Design and setting: Prospective cohort study performed in the ICU of two university-affiliated hospitals. All pages were classified by several different variables, including the type of paging system: direct paging if a nurse or hospital operator could directly place the page, or indirect paging if a nurse or hospital operator was required to contact the physician’s office or a private answering service who would then independently contact the physician. The main outcome measure was physicians’ response time, in minutes, to pages originating from the ICU.

Results: During a 100-day period, 402 pages were sent and answered by 166 different physicians (87 attending physicians and 79 housestaff/physician assistants). The median response time for all pages was 3 min with a 25 to 75% quartile of 1 to 8 min. Twenty-five percent of the pages placed through an indirect system were associated with a response time of ≥ 29 min. In a multivariate model with the response time dichotomized at ≥ 15 min (“slow”) or< 15 min (“adequate”), pages placed through an indirect system were answered significantly more slowly than pages placed through a direct system (p < 0.001; odds ratio, 4.36; 95% confidence interval, 2.05 to 9.29).

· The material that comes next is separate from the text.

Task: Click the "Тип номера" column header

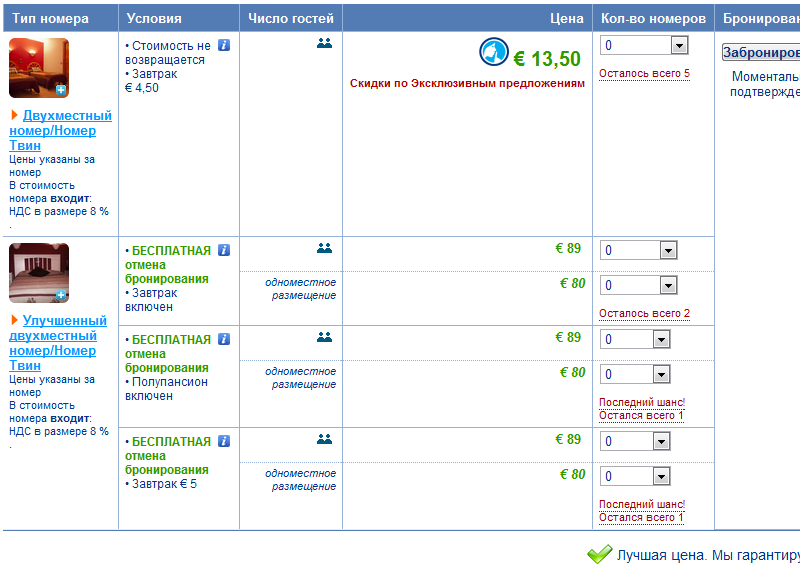Action: click(x=50, y=18)
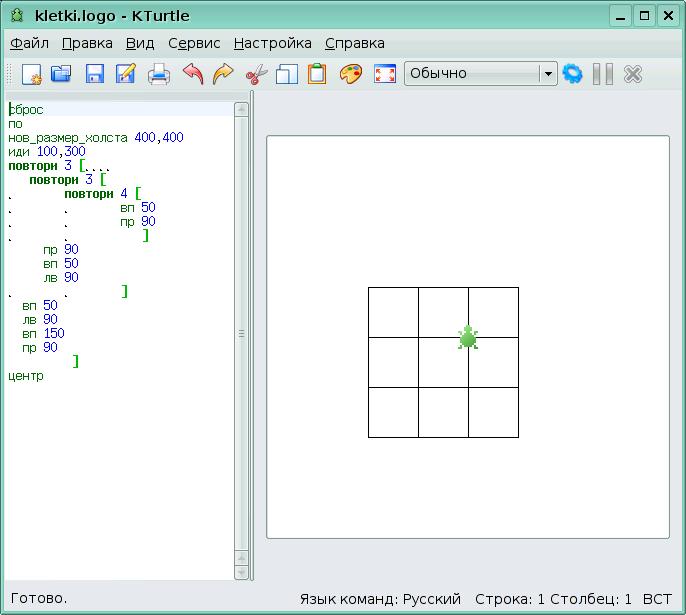Click the Save As icon with pencil
The image size is (686, 615).
(126, 74)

Pages answered in an adequate amount of time were also associated with a significantly higher degree of overall nursing satisfaction with the care delivered by the physician in response to the specific page when compared with pages answered in a“ slow” manner (p < 0.001).

Conclusions: Physicians who use an indirect paging system are significantly slower in their response to ICU pages when compared with physicians who utilize a direct paging system. These results may lead to improvements in paging systems used by physicians who care for patients in an ICU setting.